I took a deep breath, and lit a cigarette of my own. She stared at the floor instead of watching me. And it was so hot, on Monday afternoon. The mercury was somewhere in the nineties, and before she came downstairs, I’d been thinking about Constance in her garret, painting, and about an old Twilight Zone in which the Earth’s orbit had changed, bringing it nearer to the sun. There was a girl in that episode who was a painter, trapped in a deserted, doomed city that I think was meant to be New York, and, at the end of the episode, her paintings of the huge devouring sun were all melting, and someone — another woman — was screaming at her to please stop painting the sun. That’s what I’d been thinking about before Constance emerged from her garret; well, besides the mysterious underground noises in Connecticut. Oh, those were blamed on Ol’Hobbamock, too, by the way. Sometimes, the book said, they’d been felt as far away as Boston and Manhattan. Then, in the 1980s, a seismologist explained it all away. Micro-earthquakes. Something like that.
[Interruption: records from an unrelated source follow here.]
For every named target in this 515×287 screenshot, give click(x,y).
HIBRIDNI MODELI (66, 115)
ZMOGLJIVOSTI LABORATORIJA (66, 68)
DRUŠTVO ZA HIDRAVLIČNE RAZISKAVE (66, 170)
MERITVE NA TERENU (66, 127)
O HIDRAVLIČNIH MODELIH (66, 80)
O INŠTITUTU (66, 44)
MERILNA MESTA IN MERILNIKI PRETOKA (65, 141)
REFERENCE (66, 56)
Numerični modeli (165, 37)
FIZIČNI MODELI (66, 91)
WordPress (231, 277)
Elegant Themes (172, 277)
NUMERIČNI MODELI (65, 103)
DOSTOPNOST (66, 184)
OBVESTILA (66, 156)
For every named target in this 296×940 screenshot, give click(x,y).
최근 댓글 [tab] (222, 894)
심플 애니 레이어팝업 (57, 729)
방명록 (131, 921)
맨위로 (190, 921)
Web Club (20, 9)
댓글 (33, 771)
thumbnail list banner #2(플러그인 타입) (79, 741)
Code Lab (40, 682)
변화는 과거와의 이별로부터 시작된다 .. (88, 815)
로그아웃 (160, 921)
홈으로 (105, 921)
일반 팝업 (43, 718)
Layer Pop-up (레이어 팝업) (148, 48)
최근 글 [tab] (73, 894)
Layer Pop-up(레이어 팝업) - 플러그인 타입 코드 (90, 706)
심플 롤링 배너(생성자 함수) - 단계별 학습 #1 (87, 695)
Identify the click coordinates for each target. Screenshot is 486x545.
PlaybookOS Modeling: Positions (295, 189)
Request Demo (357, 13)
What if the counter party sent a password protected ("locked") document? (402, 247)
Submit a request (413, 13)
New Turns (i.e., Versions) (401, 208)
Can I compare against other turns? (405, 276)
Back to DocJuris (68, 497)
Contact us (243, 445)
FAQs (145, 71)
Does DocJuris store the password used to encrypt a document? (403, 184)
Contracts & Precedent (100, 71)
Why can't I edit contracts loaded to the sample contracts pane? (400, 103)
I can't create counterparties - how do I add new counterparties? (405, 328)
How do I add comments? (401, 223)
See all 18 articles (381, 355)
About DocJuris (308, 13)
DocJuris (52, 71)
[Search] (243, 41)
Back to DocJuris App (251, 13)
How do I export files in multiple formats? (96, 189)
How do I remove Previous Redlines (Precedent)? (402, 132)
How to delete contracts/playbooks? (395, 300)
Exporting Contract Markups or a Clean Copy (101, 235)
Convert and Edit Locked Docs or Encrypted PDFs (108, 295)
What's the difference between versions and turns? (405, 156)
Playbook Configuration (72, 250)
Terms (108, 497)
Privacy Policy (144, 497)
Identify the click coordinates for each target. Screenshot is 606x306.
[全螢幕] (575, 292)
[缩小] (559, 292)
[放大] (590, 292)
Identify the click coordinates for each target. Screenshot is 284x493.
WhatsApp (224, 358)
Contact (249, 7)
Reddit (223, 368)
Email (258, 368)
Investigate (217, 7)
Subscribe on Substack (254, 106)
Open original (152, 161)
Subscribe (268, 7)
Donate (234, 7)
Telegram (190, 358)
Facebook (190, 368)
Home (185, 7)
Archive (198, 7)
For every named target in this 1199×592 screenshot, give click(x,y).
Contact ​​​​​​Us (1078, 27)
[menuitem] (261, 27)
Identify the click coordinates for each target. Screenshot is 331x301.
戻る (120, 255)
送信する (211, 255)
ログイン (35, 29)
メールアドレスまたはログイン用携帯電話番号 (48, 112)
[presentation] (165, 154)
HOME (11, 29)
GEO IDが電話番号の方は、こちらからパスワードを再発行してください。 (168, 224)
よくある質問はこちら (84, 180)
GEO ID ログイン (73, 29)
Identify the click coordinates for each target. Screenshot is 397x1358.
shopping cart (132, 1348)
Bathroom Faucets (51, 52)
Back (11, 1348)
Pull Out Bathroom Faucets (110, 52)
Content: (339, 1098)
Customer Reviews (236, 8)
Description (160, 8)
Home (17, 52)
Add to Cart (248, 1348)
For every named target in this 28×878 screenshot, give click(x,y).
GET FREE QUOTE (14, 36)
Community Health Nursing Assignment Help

Constance, where is our scientist-errant on his white steed, microscope and slide rule in hand to combat the darkness pressing in about us?
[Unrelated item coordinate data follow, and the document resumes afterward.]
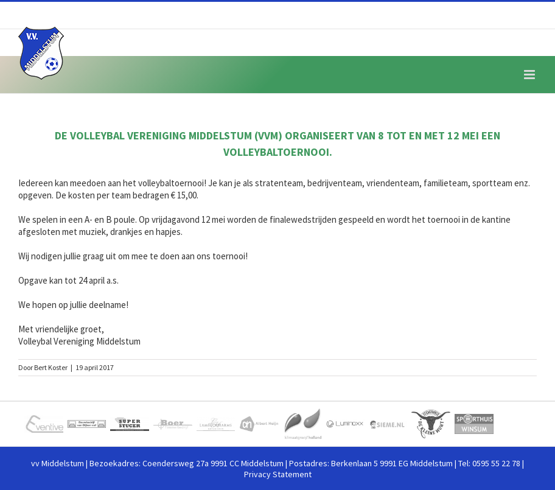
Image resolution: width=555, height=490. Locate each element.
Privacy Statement (278, 474)
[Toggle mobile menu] (530, 74)
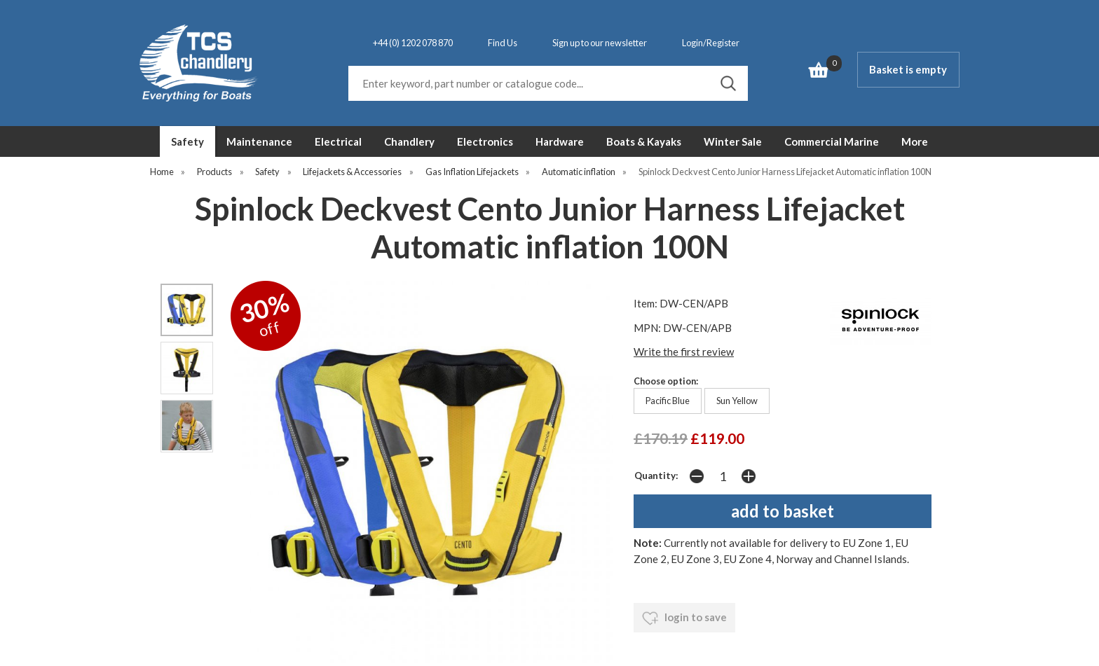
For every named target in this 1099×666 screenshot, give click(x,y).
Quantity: (656, 475)
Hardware (559, 141)
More (914, 141)
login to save (684, 618)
“I don’t remember writing it,” I admitted.
“And so you thought I wrote it, like maybe I was trying to make you think you were losing your mind.”
I set my book down, then, wanting so very badly to remain calm, but knowing full fucking well that there was only so long I could keep the anger at bay, only so long I could push down the things I wanted to say to her. It was so close to the surface, and had been since she’d first mentioned the story, that day out on Conanicut Island.
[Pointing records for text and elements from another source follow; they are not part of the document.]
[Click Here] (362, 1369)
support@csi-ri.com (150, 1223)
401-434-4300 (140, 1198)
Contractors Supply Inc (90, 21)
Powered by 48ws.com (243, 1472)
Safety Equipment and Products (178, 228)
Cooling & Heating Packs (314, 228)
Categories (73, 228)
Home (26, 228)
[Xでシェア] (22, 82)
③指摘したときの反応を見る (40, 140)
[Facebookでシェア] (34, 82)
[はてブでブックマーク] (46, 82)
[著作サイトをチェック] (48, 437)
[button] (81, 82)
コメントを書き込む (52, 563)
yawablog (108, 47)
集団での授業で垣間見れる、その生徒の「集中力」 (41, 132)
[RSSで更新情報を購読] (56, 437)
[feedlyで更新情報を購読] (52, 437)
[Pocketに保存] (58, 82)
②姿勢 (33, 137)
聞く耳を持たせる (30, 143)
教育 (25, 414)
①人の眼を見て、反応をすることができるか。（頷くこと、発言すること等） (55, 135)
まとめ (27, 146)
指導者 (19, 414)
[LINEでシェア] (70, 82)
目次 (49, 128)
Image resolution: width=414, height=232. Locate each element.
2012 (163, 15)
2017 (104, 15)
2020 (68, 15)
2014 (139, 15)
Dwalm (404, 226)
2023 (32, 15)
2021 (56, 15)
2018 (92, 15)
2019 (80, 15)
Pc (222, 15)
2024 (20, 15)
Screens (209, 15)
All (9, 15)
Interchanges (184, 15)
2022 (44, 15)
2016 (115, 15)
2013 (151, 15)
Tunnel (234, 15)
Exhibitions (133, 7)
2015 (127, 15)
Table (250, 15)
“Why would I do something like that to you?” she asked, sounding hurt, and I told her I had no idea, but pointed out that I’d never actually accused her of writing the story.
“No, but you thought it.”
“You don’t know what I thought.”
“Even if I could write, that doesn’t mean that I could write just like you,” she said, and tapped a fingernail against the lid of the Altoids tin.“I know that,” I replied, straining to keep my voice level, calm. I probably gritted my teeth. “Constance, no matter what I may have thought,I never said that you wrote the story. I don’t think you wrote the story. Clearly,I did. That’s pretty inescapable. I just can’t remember having done it.”
“So, you’re telling me you wrote a whole story during blackouts. Or is this missing time, like those people who say they’ve been abducted by space aliens talk about?”
“I don’t know what this is,” I said, truthfully. “But I don’t remember writing the story, and I have tried. I’ve tried hard, believe me.”
“Usually, I’m the crazy one,” she said, and pocketed her Altoids tin. “Maybe you should see a doctor, Sarah.”
“I don’t have the money to see a doctor. I don’t have insurance. Anyway, when all this started — my fits, I mean — I saw doctors then, and I spent a fortune doing it, and, in the end, they couldn’t tell me shit.”
She nodded, but it was a skeptical nod.
“I keep meaning to read the stuff Chuck Harvey wrote about the tree,” she said, changing the subject. “I suppose I’d better hurry, before you give it to that person at URI.”
And it occurred to me then that I’d forgotten all about the professor in Kingston who’d agreed to take the typescript off my hands. She’d never called back after the Fourth, and I’d never contacted her again. Maybe she was glad. Maybe she’d never wanted anything to do with it, and was only trying to be polite.
“No hurry,” I told Constance. “I don’t think I’ll be turning it over anytime soon. That woman never got back to me, and I never called her, either.”
“You found it in the basement?” Constance asked, even though I’d already told her that I had.
“Yes,” I said. “I probably mentioned that when we first talked about it.”
“People forget things,” she said, and there was no way for me to miss the fact that those three words were meant to cut me. Meant to leave a mark.